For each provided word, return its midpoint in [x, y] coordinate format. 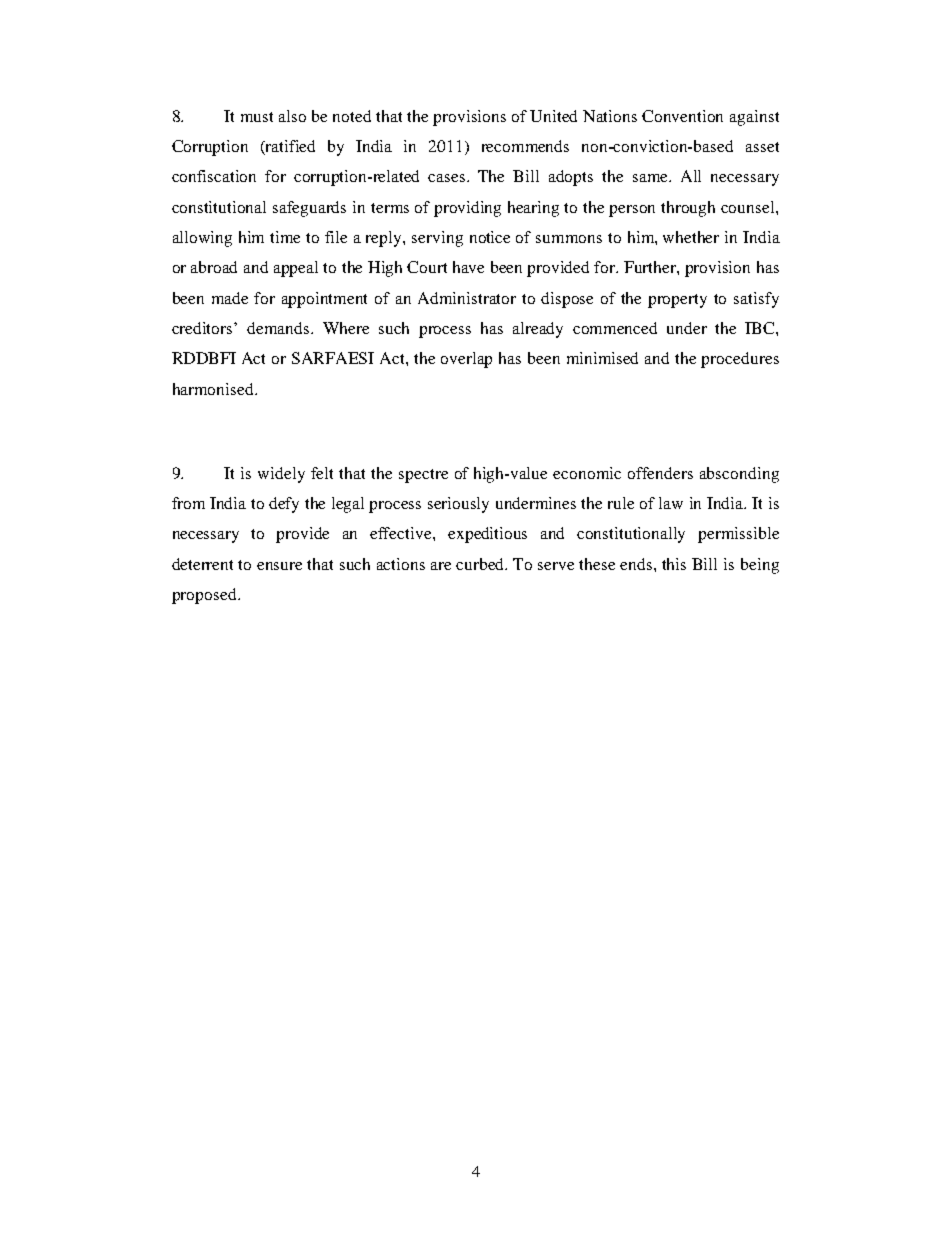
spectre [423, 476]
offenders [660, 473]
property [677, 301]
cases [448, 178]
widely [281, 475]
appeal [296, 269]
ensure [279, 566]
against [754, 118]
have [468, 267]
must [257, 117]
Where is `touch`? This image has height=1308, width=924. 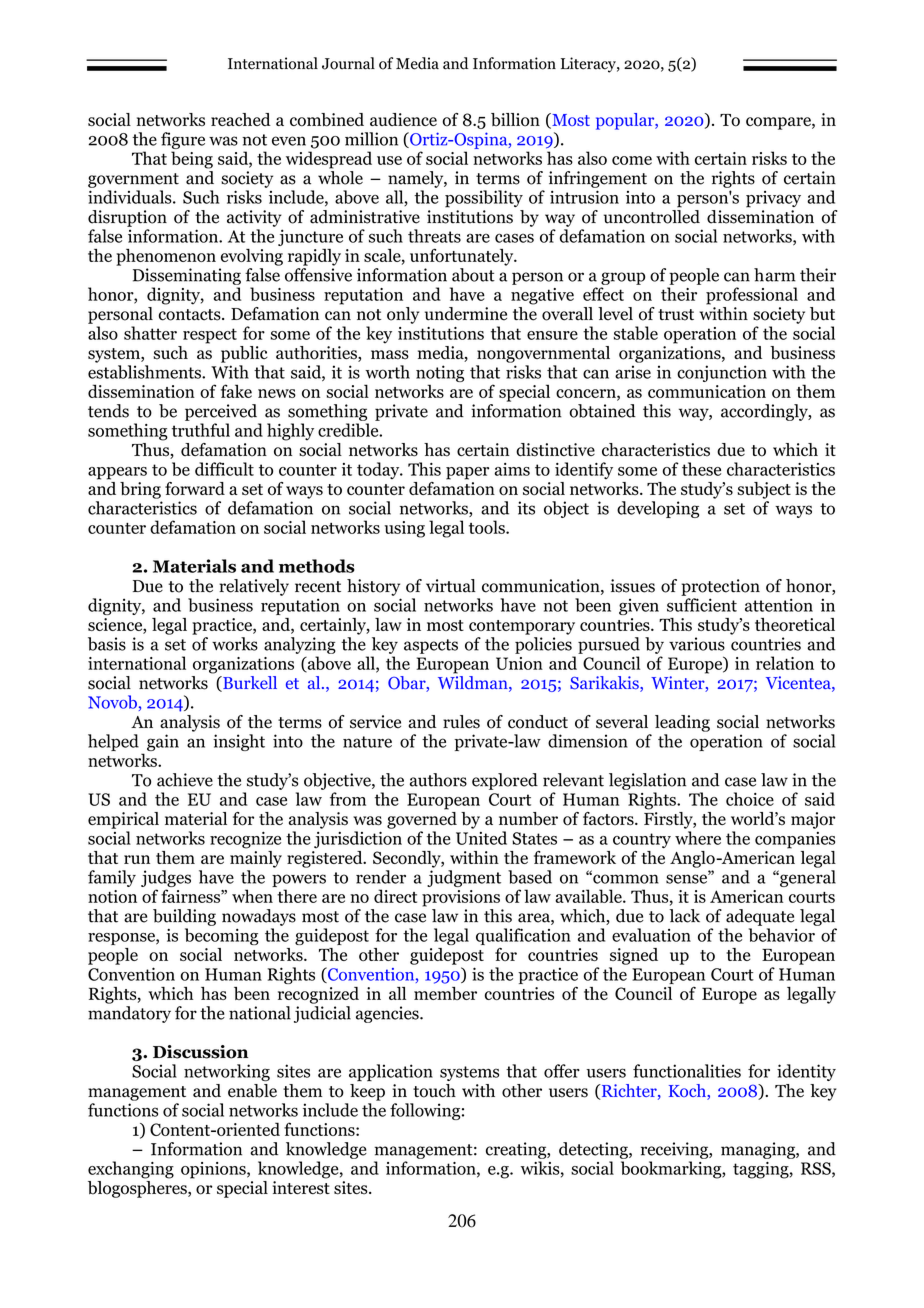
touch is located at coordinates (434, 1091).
* * *
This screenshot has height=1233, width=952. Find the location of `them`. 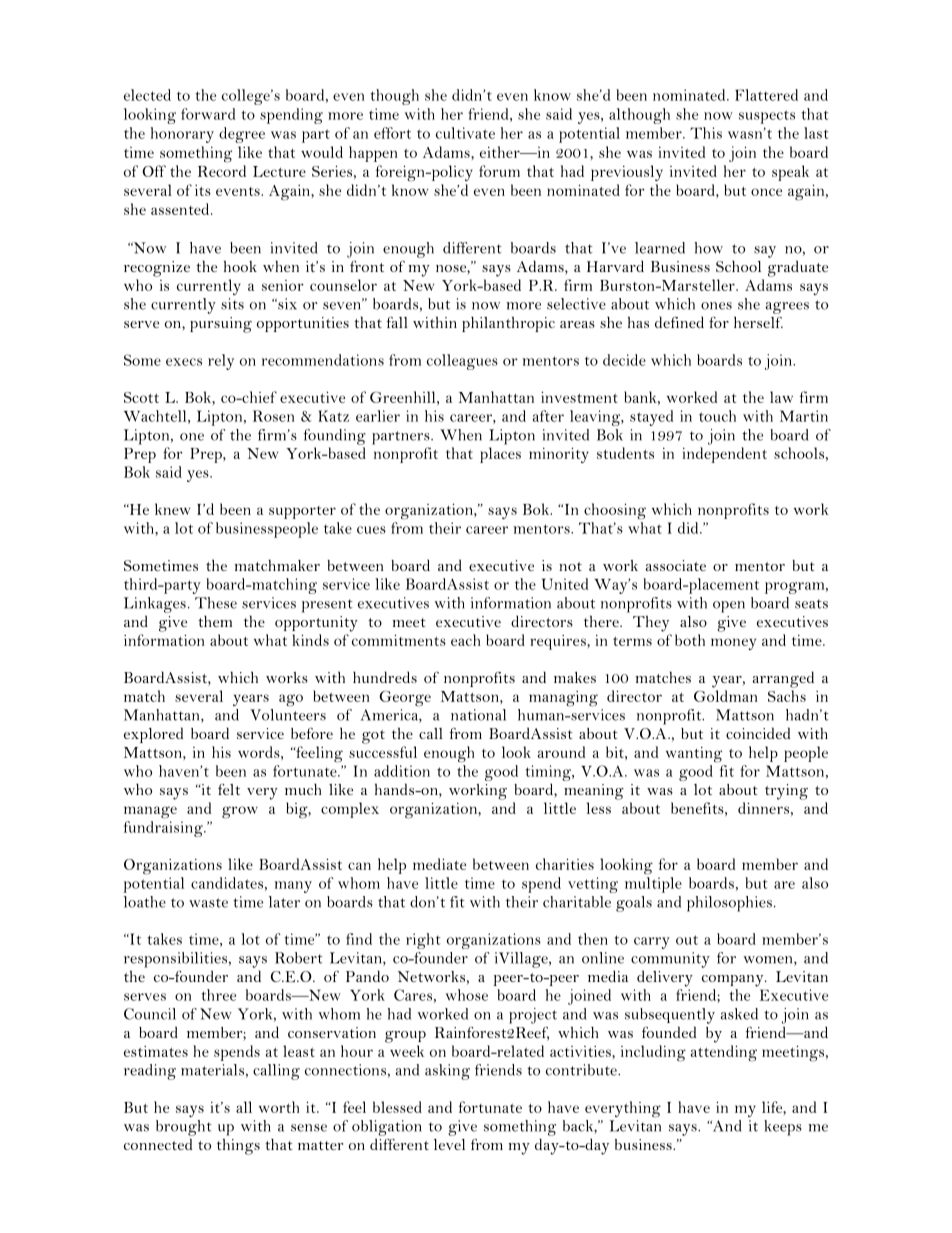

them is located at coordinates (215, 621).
---
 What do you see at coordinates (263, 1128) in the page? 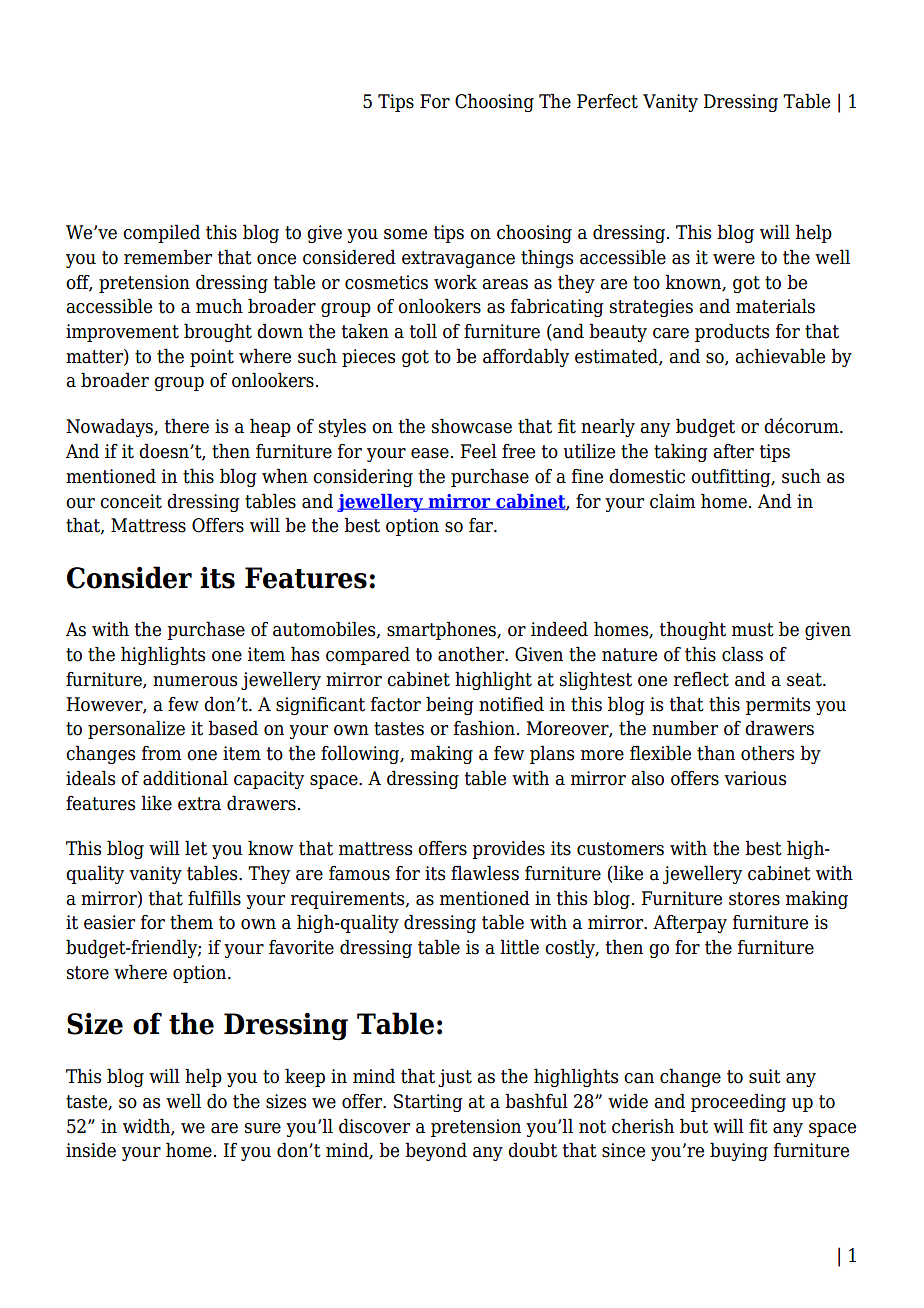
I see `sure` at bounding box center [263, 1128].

• [Task description] Please echo the stretch of entries from the line containing "ensure [279, 566]" through the line containing "touch is located at coordinates (434, 1091).", both included, and leave the pictures out.

• [Exercise answer]
ensure [279, 566]
against [754, 118]
have [468, 267]
must [257, 117]
Where is `touch`? This image has height=1308, width=924. 
touch is located at coordinates (434, 1091).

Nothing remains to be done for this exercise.